Status of voting rights fragile as midterms approach, reports find

Two new studies warn voting rights are endangered, even as changing demographics present new possibility for South

Registering voters in Florida in 2012.
Joe Raedle / Getty Images

Americans going to the polls in 2014 will face a voting landscape that is shifting underneath their feet as demographic changes roil the political status quo in many of the states that have enacted the toughest restrictions on access to the ballot box.

So concluded two recent reports looking at the status of voting rights across the country before the midterm elections this November.

Since 2010, when a strong GOP performance led to Republican majorities in a number of state legislatures, there has been a surge in measures restricting voting, and they are slated to be implemented in 22 states, according to “State of Voting,” a new report from the Brennan Center for Justice, a voting rights advocacy organization at the New York University School of Law. In 15 states, the laws will be in place for the first time in the 2014 elections, pending the outcome of legal challenges.

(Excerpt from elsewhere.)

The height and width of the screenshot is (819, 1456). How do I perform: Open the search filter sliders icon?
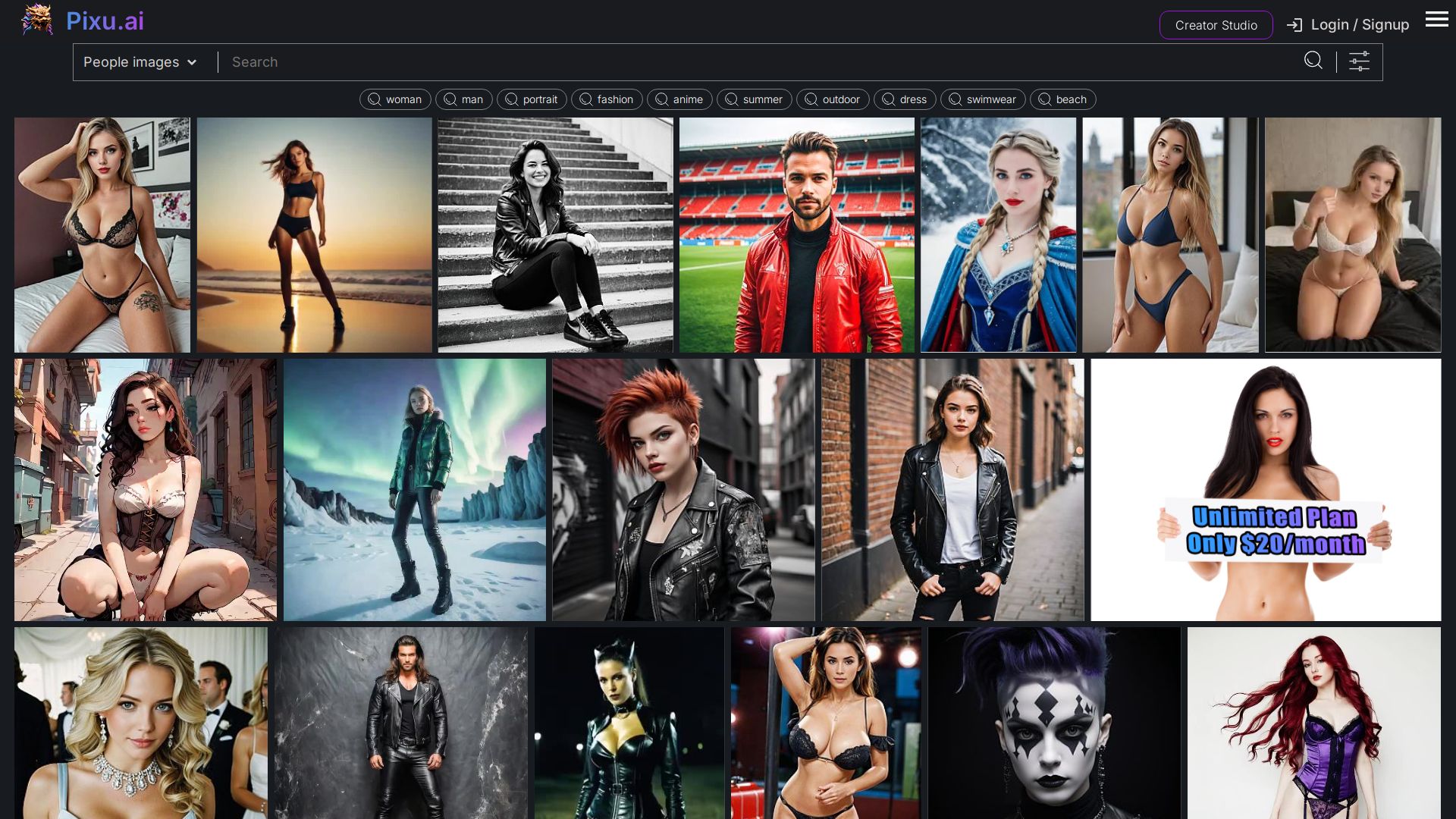(x=1359, y=61)
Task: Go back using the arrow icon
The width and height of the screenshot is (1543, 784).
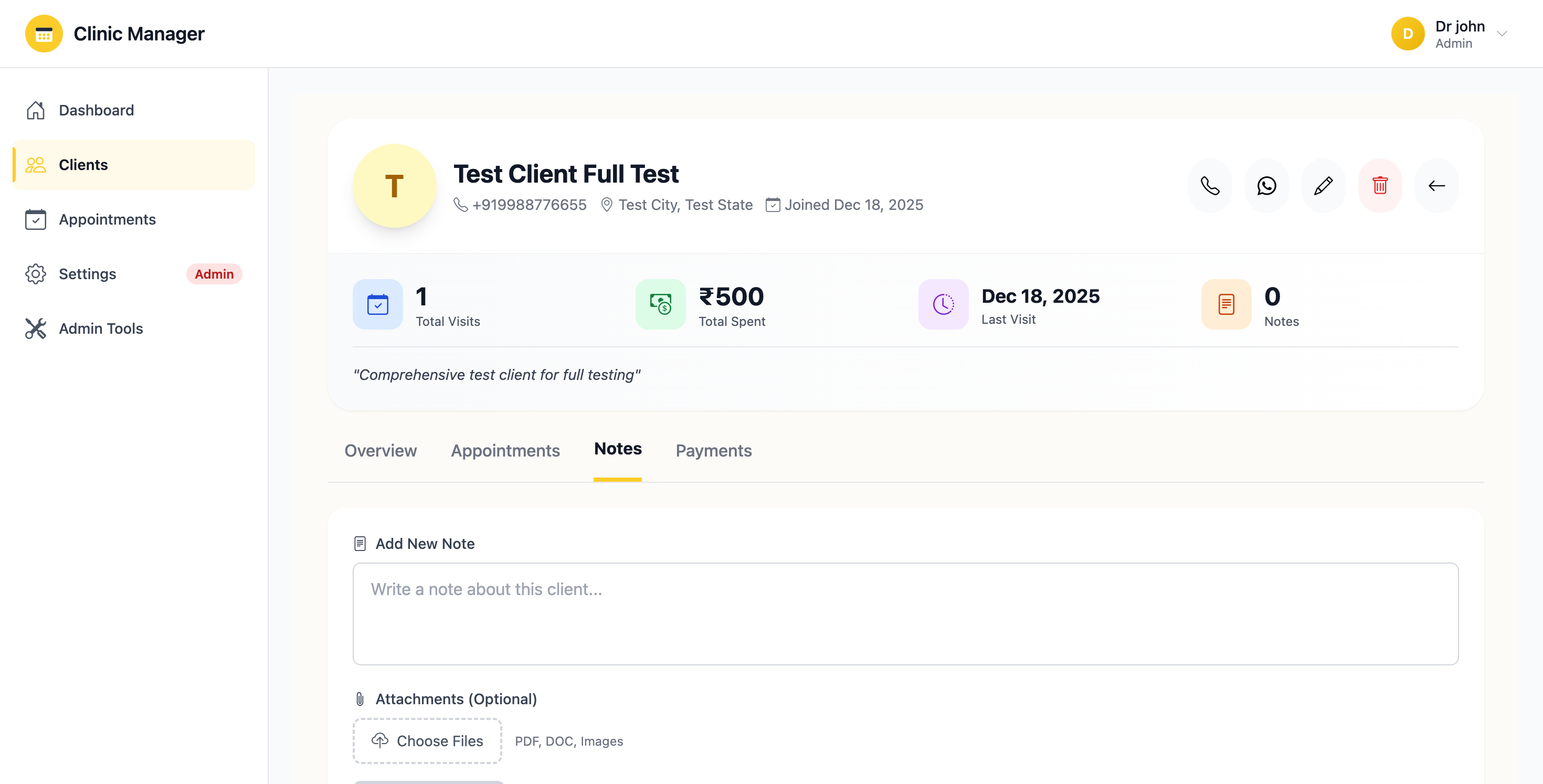Action: [1436, 186]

Another report, “True South,” published by liberal think tank the Center for American Progress and the Southern Election Fund, looked at voting rights and other policies largely affecting minority populations in the 13 Southern states that the Black Belt runs through. The report, authored by CAP senior fellow and former NAACP president Ben Jealous, was timed to mark the 50th anniversary of Freedom Summer, a campaign to register as many black voters as possible in Mississippi, notorious for its efforts to suppress African-American political power.

Jealous posited that in 2014, too, there is a correlation between the rising numbers of minorities, including Hispanic and Asian-American immigrants, exercising the franchise and the efforts to hamper their access to the polling place. Critics have long said that laws that require voters to show photo identification at the polls, among other restrictions on registration and early voting, disproportionately affect Democratic-leaning voters.

“In so many ways, this moment in history resembles the moment that Freedom Summer activists faced in 1964,” the report reads. “The demographic and political winds are shifting in ways that favor progressive voters and voters of color. In response, the right wing is pushing back by attacking these voters’ basic civil rights,”

The Brennan Center study, authored by Wendy Weiser, director of the Democracy Program, and Erik Opsal, a communications manager, corroborated that view. The report found that seven of the 11 states with the highest black turnout in 2008 and nine out of 12 states with the biggest Latino population growth passed new restrictions on voting. Nine of the 15 states previously covered by the now obsolete Section 5 of the Voting Rights Act because they demonstrated a history of racial discrimination have changed their election laws since 2010.

Jealous said at an event in Washington this week that political organization was the key to overcoming these obstacles and realizing a progressive vision for the region.  

“The South in my experience as an organizer … is like a light switch. Either it is on or it is off,” he said, noting that progress was often quickly followed by backlash. “Things are changing, and there is great hope because now we have the numbers to see things change faster.”

The Brennan Center study emphasized the legal challenges to the measures. Lawsuits are contesting the new restrictions in five states, with more challenges possible closer to Election Day. Activists are working to educate voters about what will be required of them to cast a ballot.

“This national struggle over voting rights is the greatest in decades. Voters in nearly half the country could head to the polls in November worse off than they were four years ago,” the report read. “This needs to change.”